Deputy Commissioner Kristin Calvert of the Department of Corrections told the committee the department submits a yearly certification to the state tax office for a tax‑offset program that targets individuals 90 or more days in arrears and owing at least $45. Calvert said DOC reported 9,879 people meeting that threshold in fiscal 2025 and described data‑quality limits that force DOC to remove records with missing or incorrect dates of birth or Social Security numbers.
Committee members pressed Calvert on how money is collected and how much is actually recovered. Calvert said offsets apply to tax refunds and that other obligations (child support, property taxes) generally take priority; she added DOC has roughly $3.5 million in accumulated supervisory‑fee debt but annual net collections have declined in recent years. DOC also estimated about $50,000 in on‑account payments that would be refunded if the state forgave outstanding fees.
Members raised both practical and philosophical objections to the fee. Several argued supervision is a state service and charging people for basic supervision risks harming reentry prospects — for example, by adding to DMV reinstatement obligations that can block employment and transportation. One committee member (Speaker 8) said, in describing the accounts receivable, “I would bet everything I have on the fact that we are never gonna receive the 3 and a half made up,” arguing the outstanding balance is unlikely to be collected.
Calvert described administrative costs and recent investments: DOC added an electronic payment portal under a statewide contract (pay‑by‑use), which increased operating costs; DOC said those portal costs are assessed by usage and that eliminating the fee would remove the portal costs but not necessarily reduce full‑time staffing because staff perform other duties. DOC provided an estimate that allocating staff time to the fee program amounted to roughly $540,000 in general fund staff time (an allocation estimate across central business office staff, probation and parole officers, and administrators).

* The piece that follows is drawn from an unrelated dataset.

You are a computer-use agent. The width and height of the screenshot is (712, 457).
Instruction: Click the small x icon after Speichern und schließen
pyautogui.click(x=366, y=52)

On statutory authority and fee history, Calvert said state law allows the commissioner to collect up to $30 per month and that the current $15 assessment dates to administrative practice beginning around 2007. The bill language discussed would affirm that failure to pay supervisory fees is not a condition of release and would direct DOC to cease collection methods such as tax set‑off and wage garnishment if the bill becomes law.
Committee members asked for a delayed effective date so agencies could operationalize a forgiveness process and to reduce immediate budget disruption. The committee agreed to seek a fiscal analysis from budget staff (questions were assigned to committee members Kevin and Sean) on the revenue loss the POC budget would face; members proposed moving the bill’s effective date to July 1 of a later fiscal year to allow planning. The committee deferred final action on H.B. 635 until it receives that budget impact information.
The committee record shows the administration did not include repeal language in the governor’s recommended budget and therefore is not taking an official supportive position, though DOC offered to provide the committee with additional details to aid deliberation.
Next steps: the committee will receive the requested fiscal analysis and revisit the effective date and operational questions before taking further action on H.B. 635.